# TASK PROMPT:
Return every line below in which "agent" appears.

# EXERCISE DATA:
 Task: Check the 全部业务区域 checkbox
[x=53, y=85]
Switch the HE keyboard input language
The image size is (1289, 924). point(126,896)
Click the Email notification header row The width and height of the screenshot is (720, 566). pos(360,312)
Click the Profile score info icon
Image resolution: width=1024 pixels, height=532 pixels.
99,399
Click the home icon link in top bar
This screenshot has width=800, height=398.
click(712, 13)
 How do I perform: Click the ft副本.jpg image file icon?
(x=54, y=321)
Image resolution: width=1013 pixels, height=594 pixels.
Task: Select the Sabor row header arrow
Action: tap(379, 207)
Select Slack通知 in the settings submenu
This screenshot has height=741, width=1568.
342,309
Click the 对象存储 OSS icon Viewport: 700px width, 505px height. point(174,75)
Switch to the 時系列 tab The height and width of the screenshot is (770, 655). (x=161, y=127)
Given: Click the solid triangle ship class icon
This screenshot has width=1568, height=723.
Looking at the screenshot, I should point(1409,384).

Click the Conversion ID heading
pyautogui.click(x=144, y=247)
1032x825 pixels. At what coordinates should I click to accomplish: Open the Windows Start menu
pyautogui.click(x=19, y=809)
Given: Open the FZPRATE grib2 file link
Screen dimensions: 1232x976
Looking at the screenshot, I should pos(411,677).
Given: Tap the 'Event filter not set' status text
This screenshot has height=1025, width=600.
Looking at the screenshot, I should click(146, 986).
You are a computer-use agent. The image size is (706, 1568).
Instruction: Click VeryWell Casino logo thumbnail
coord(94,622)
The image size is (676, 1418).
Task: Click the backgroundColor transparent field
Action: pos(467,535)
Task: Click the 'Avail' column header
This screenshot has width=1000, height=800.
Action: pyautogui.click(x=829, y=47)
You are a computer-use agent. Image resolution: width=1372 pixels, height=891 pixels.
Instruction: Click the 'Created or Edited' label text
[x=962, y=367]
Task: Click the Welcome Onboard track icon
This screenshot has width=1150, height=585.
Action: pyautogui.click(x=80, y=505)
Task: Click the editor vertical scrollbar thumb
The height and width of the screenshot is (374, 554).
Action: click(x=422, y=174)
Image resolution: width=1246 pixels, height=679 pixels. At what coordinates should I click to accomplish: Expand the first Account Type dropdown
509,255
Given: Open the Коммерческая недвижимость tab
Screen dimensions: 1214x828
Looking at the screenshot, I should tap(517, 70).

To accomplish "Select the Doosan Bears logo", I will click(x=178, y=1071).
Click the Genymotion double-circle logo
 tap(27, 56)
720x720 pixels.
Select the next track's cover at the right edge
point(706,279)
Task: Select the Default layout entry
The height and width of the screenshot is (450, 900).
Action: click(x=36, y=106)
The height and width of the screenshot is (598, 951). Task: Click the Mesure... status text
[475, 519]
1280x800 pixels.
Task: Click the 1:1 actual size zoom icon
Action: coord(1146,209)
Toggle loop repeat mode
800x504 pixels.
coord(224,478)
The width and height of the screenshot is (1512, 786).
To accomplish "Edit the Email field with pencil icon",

# THE ANSWER:
You are a computer-use agent. The image size is (706, 1568).
You are a computer-use agent. Image resolution: width=1372 pixels, height=891 pixels.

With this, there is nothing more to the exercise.